### Exercise description
Copy the stretch of data from its start through the line containing "Action: (x=173, y=139)", character for character.

### Listed entries
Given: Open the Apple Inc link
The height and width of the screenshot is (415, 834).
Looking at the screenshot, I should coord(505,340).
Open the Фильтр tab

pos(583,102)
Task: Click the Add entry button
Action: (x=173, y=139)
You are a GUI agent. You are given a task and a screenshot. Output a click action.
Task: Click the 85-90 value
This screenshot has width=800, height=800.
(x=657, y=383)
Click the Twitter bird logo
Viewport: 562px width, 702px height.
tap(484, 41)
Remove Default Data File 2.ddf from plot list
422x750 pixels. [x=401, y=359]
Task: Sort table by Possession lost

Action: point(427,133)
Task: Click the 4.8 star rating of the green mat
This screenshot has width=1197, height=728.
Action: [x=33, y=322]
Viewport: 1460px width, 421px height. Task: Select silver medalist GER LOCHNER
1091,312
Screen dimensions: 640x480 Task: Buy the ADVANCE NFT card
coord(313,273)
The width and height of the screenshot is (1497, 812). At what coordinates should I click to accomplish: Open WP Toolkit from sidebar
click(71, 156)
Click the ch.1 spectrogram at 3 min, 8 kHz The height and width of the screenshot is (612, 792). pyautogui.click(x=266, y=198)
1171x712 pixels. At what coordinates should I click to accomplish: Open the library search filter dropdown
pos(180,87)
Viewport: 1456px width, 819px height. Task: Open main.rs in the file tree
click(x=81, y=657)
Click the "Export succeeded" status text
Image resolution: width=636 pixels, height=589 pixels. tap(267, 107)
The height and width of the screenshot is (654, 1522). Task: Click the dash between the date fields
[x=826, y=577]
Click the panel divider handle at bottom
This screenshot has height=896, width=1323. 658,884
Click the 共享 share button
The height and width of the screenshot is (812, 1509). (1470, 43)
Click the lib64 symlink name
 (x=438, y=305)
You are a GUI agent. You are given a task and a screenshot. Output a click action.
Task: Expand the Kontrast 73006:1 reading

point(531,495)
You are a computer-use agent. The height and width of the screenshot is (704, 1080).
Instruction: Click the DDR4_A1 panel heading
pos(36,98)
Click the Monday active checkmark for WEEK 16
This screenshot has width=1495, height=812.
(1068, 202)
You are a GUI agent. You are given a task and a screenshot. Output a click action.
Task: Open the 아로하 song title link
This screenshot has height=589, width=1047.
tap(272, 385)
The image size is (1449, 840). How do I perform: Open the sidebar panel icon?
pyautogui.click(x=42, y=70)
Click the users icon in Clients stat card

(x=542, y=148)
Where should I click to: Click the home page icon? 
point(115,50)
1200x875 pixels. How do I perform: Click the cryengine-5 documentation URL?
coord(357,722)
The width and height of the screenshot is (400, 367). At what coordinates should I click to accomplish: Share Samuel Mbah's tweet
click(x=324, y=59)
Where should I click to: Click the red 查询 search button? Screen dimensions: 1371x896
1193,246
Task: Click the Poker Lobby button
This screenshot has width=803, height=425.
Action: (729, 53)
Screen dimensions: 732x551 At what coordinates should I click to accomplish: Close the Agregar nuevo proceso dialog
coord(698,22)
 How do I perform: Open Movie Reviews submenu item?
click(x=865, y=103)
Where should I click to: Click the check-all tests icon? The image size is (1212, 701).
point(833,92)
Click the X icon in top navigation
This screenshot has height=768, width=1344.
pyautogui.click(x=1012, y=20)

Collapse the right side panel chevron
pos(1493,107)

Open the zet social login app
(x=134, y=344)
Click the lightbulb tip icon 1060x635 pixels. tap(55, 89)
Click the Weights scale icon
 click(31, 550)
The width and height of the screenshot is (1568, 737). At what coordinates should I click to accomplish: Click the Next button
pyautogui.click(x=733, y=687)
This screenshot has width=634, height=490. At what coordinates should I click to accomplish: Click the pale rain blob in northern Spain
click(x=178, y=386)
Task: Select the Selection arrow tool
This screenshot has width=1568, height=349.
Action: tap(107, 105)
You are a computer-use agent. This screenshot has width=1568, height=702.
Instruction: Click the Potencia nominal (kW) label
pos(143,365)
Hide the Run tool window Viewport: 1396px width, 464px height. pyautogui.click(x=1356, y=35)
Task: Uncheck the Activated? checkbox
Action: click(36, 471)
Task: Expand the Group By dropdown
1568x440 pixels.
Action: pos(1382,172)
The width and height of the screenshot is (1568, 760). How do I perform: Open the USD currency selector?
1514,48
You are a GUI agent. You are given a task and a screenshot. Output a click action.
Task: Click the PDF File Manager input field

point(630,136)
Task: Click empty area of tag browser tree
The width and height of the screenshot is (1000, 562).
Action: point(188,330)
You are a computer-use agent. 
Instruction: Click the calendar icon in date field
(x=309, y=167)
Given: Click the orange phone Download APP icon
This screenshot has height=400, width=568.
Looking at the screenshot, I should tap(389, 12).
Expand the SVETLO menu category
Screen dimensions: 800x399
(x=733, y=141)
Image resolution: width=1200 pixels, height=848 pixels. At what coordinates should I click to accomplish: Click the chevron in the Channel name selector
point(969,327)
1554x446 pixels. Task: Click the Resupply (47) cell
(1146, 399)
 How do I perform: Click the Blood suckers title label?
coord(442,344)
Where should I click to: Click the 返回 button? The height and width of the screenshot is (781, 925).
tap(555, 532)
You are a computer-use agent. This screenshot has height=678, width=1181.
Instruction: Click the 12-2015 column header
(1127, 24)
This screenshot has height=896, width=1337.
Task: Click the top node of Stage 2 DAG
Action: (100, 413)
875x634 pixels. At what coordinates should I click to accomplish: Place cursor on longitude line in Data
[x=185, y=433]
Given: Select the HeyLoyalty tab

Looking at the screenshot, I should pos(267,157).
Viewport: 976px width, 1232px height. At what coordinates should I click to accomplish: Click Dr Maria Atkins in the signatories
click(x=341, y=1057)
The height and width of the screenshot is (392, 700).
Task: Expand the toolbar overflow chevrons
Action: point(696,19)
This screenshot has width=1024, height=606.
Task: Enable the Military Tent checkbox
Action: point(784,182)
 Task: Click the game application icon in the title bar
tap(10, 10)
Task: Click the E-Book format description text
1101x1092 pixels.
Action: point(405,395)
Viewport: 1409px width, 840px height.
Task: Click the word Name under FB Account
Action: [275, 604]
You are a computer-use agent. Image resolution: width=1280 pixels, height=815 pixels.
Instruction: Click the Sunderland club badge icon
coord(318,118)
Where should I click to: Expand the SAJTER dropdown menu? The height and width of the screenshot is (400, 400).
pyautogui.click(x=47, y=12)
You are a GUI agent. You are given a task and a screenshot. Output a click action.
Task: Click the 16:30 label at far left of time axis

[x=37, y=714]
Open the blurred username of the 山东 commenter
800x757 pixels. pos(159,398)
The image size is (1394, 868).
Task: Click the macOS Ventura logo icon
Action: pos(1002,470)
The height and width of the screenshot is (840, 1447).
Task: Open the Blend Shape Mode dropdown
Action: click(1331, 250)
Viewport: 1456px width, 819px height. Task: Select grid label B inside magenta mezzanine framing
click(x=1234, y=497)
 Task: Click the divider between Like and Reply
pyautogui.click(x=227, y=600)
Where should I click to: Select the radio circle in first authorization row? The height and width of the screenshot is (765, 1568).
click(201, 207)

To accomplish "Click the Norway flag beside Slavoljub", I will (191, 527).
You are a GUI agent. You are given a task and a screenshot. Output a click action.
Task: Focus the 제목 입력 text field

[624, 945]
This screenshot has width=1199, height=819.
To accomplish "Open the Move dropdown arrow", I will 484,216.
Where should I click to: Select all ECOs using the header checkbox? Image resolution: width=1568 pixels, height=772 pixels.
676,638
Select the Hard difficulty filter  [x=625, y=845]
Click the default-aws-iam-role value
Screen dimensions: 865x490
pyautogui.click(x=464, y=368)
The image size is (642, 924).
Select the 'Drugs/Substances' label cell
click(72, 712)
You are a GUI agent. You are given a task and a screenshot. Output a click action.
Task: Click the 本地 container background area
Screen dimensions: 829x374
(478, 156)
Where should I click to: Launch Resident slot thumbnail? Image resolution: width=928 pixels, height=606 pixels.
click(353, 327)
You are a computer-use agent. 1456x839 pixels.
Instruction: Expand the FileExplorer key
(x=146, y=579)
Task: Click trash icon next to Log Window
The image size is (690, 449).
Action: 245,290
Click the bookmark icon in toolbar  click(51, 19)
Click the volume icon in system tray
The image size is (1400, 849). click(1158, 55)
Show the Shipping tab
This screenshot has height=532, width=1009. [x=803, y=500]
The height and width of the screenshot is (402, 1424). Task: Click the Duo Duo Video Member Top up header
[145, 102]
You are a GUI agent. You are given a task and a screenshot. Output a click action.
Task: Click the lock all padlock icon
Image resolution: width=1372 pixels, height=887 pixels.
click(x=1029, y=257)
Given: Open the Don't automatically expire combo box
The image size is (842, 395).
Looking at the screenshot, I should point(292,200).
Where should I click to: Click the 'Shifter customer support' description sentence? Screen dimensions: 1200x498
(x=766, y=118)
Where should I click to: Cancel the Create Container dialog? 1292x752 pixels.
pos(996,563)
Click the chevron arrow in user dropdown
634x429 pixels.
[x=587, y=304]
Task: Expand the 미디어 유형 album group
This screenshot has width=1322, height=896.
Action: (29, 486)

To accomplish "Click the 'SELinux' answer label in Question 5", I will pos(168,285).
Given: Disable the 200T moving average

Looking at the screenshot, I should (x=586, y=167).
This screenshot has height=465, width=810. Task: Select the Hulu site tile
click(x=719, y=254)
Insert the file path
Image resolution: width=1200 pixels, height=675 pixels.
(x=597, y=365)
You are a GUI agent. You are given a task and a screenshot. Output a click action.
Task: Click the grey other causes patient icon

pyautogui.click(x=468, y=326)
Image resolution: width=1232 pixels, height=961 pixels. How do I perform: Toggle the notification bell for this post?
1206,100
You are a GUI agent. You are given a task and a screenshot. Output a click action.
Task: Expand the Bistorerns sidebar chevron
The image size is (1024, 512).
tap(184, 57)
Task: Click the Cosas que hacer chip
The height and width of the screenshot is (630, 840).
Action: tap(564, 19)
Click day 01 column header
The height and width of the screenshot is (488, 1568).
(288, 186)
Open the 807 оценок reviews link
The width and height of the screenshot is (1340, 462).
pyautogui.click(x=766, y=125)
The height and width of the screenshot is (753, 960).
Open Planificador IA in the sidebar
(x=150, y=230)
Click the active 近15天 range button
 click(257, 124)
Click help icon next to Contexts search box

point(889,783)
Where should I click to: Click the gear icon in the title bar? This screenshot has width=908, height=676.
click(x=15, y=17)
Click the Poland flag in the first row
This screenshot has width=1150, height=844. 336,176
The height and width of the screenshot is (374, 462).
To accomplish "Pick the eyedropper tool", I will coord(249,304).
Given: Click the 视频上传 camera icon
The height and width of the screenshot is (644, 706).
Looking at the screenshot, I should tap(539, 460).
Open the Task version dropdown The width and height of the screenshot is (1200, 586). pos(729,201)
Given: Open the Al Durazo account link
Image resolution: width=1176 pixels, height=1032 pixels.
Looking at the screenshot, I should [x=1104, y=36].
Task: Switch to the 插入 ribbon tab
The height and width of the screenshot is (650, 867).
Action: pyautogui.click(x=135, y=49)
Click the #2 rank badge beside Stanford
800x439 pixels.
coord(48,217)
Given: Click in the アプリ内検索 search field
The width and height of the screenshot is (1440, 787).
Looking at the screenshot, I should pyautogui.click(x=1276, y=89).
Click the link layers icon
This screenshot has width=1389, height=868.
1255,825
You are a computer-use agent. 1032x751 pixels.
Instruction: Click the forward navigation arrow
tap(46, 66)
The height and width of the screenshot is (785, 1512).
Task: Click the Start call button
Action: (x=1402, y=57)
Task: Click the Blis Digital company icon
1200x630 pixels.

### Answer below
Given: Open the Apple Inc link
The height and width of the screenshot is (415, 834).
Looking at the screenshot, I should coord(505,340).
Open the Фильтр tab

pos(583,102)
Task: Click the Add entry button
Action: (x=173, y=139)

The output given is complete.